Archivos Mensuales: agosto 2011

La “prima del riesgo”

Ni pidas prestado si quieres mantener tus amistadas

Le pedí a “Fulana” 5.000 € para hacer frente a un pago que no podía atender en su fecha.  Como era mi “amiga”, me los prestó.  Respiré tranquilo al aceptarme la devolución en seis meses.  Quedamos tan contentos, sobre todo yo, que salí del apuro.

Ante la relajación transitoria, seguí con mi ritmo habitual de vida, sin apercibirme de que pasaba el tiempo.  Llegó el día en que Fulana se me presentó en casa con la excusa de una necesidad urgente y que necesitaba el dinero que en su momento me había prestado.

Mira Fulana, en este momento me viene muy mal (por no decir que no tenía los 5000 €), ¿que tal si vienes la semana que viene que seguro tendré lo que te debo?.

Fulana se fue a su casa, no sin una mueca de enfado y decepción.

La verdad es que no sabía cómo iba a reunir esos euros en tan poco tiempo y el pánico se apoderó de mí.  ¿Qué hacer?.

El día acordado Fulana se presentó en casa con una tarta y acompañada del armario de su marido, con cara de pocos amigos y gesto de apremio.

Hice café, serví la tarta y hablamos un rato de la familia, de los viejos tiempos, de los trabajos y esas cosas que se dicen cuando no se tiene nada que decir.

Tras las copas, y acercándose al filo del sillón, el Mengano, marido de Fulana, me espeta; – Paco, ¿Cómo llevas el asunto de la deuda?

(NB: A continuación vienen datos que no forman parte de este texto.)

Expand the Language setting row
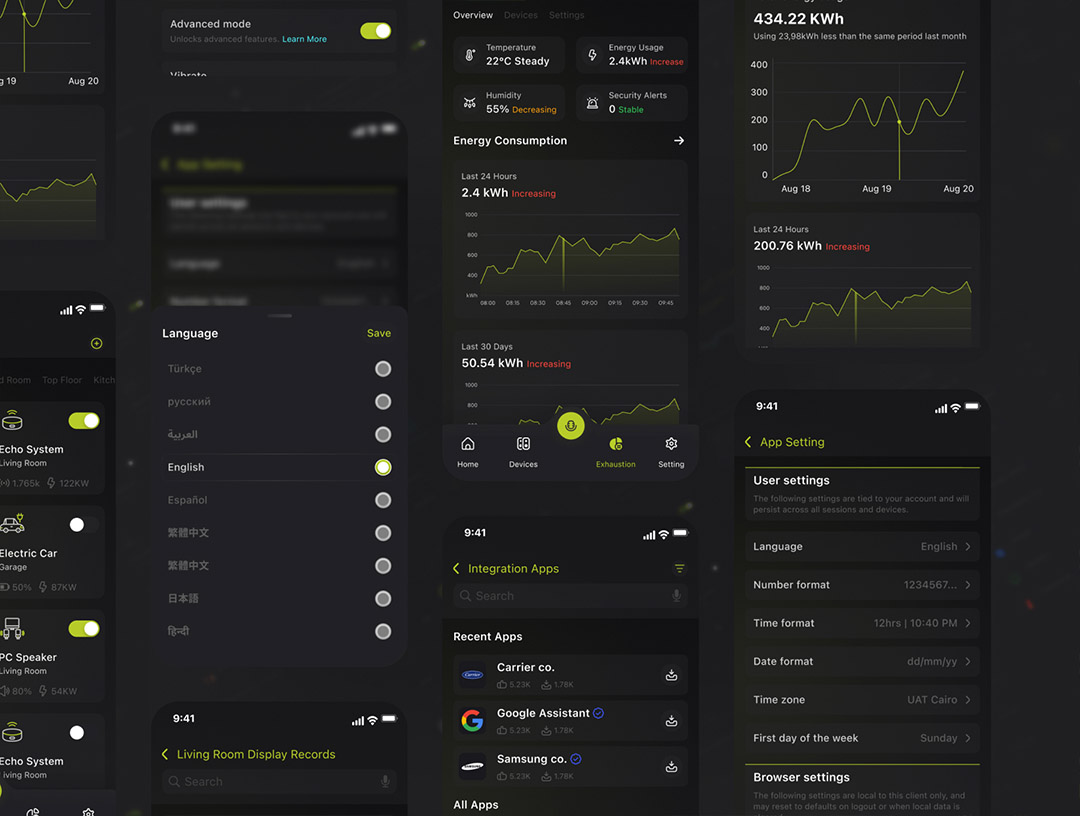Viewport: 1080px width, 816px height. (x=862, y=547)
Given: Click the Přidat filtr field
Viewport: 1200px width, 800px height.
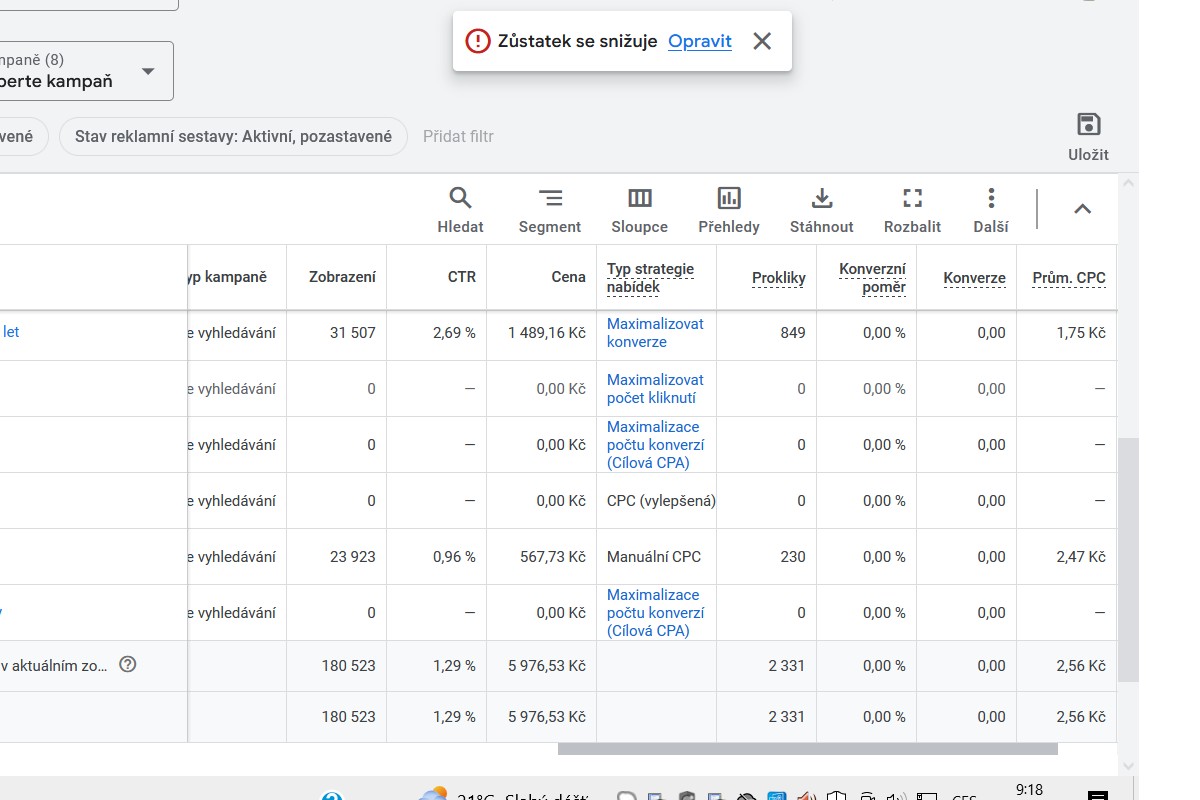Looking at the screenshot, I should point(458,136).
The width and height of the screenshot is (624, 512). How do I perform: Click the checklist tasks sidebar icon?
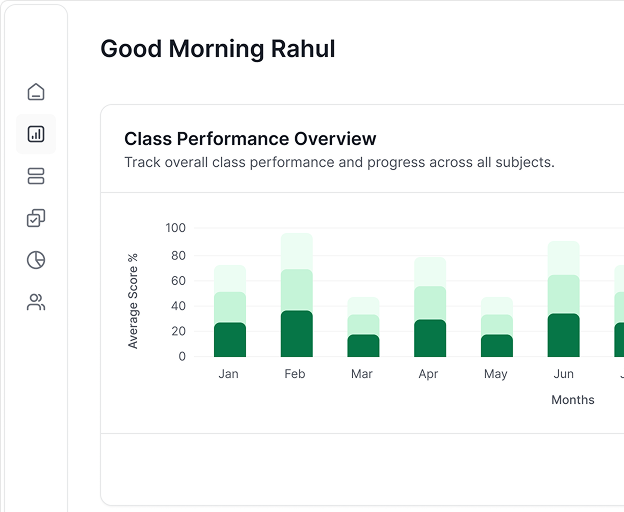[36, 218]
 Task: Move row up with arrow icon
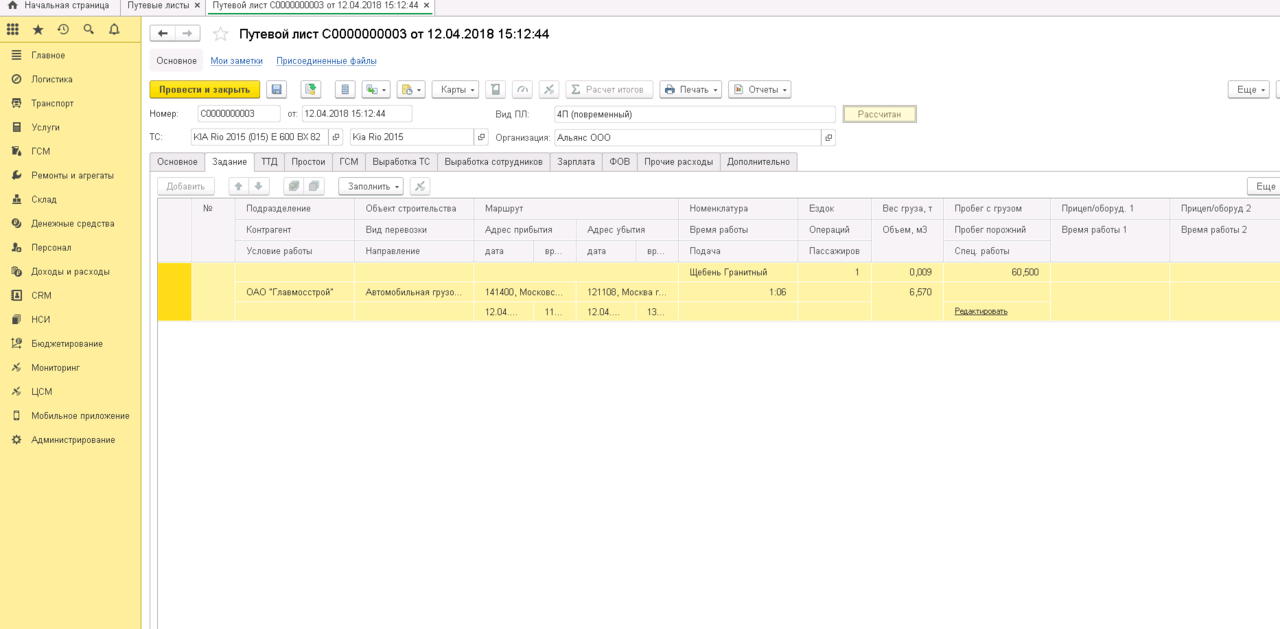[x=238, y=186]
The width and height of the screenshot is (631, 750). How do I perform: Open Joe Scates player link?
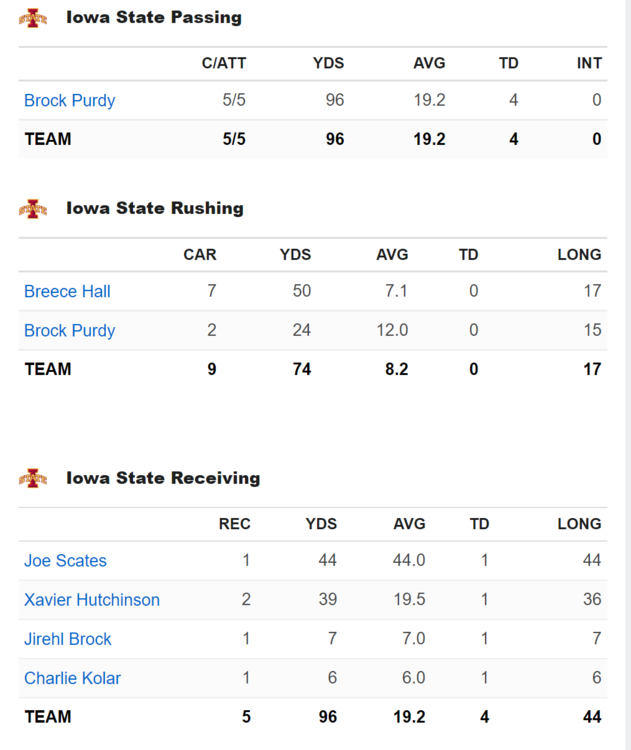pyautogui.click(x=65, y=560)
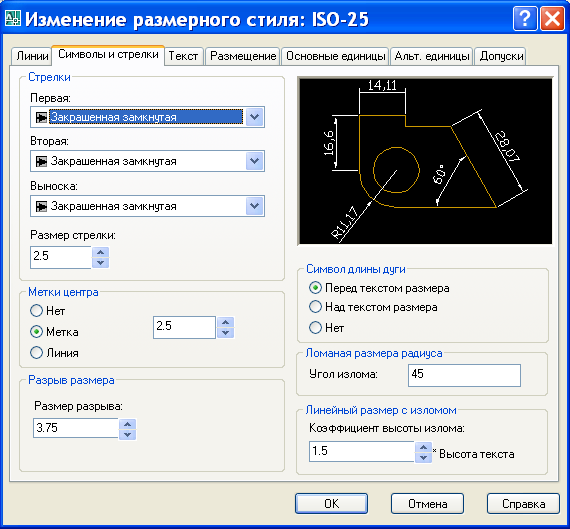
Task: Switch to the Текст tab
Action: coord(184,56)
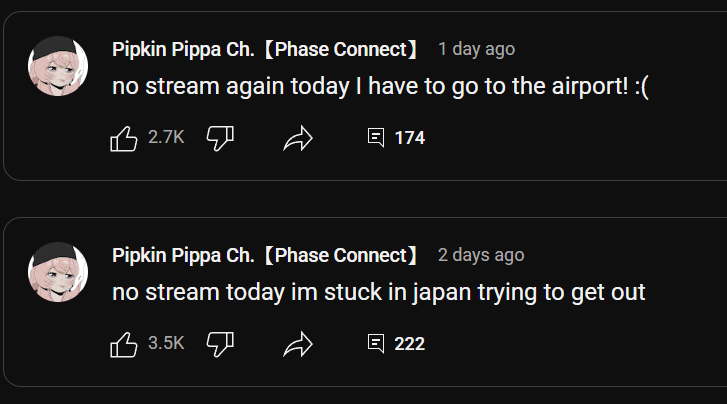
Task: Click the avatar on the Japan post
Action: (x=58, y=274)
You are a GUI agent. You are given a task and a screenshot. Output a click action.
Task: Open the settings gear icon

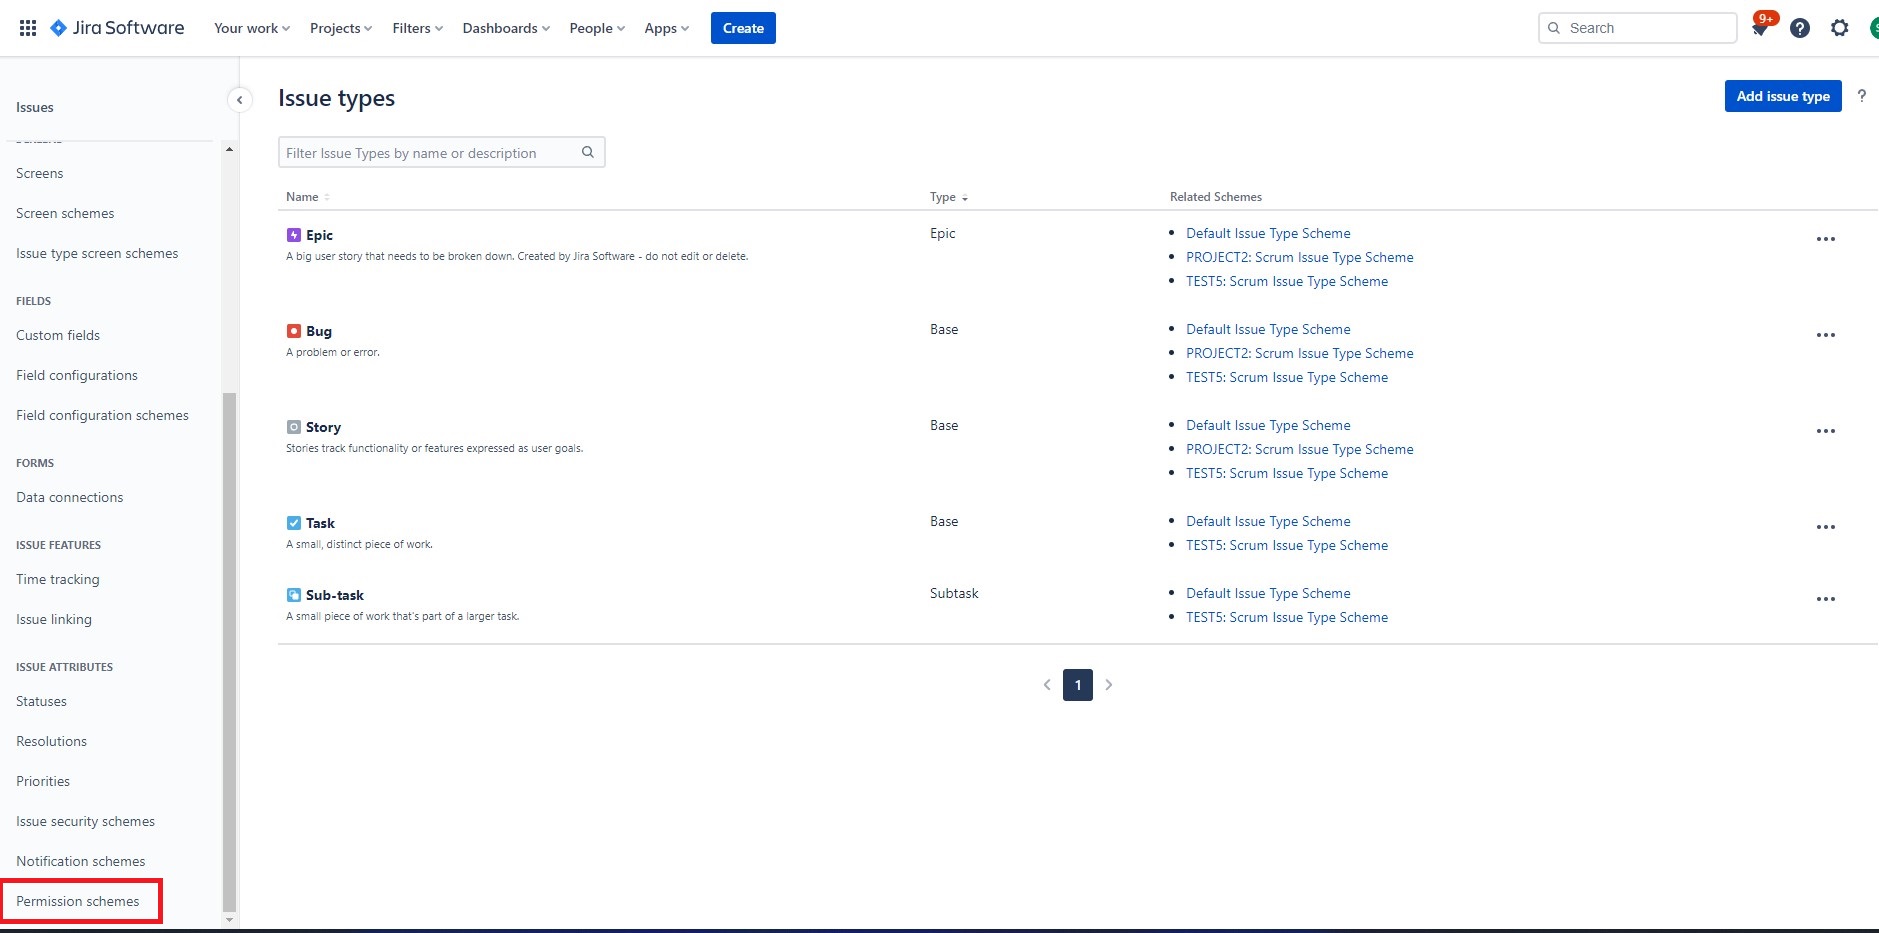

¡Tierra trágame!, me dije.  Pues mira, no lo tengo todo, pero te puedo adelantar unos 1500 € por ahora.  Las cosas están mal, como sabes y no resulta fácil reunir esa cantidad. – Ya, pero para pedirlos te faltó tiempo, “amigo”.  Y el coche nuevo ahí lo tienes aparcado.  Vamos, mi medio coche.

¡Hombre, no te pongas así!, sabes que soy de confianza.- Si, Paco, toda la confianza que quieras, pero el dinero es mío y lo necesito.  Es más, lo necesito mañana para hacer frente a un pago de mi hipoteca, que me he quedado en el paro y yo si que lo tengo crudo.  Así, que mañana vengo a por mi dinero.

Y así fue, vino Mengano y esta vez trajo a su perros mastines, la mujer, Fulana, se quedó en casa esta vez.

¿Qué me dices Paco?, – Pues verás, que no he podido reunir en 24 horas ese dinero.

Bien, dijo Mengano.  Me llevo mi medio coche, cosa que literalmente hizo, mientras con una motosierra de su jardín, comenzó a cortar el vehículo por la mitad.

Paco, paralizado, no salía de su asombro, no le salían las palabras de la boca y paralizado, asistía a la operación quirúrjica.

Sin decir palabra, Mengano y sus perros, que le esperaban a dos metros de distancia sentados pacientemente, se dieron la vuelta y caminaron tranquilos dos manzanas más allá de casa de Paco, dónde residía.

Al día siguiente, Mengano, espació los restos del medio coche de Paco por toda la urbanización.

Fulana entró en una profunda depresión negándose a salir de casa por la vergüenza que le daba y en pocos meses, Paco se largó a Méjico con una amiga del Facebook.

A veces, un coche nuevo sale muy caro.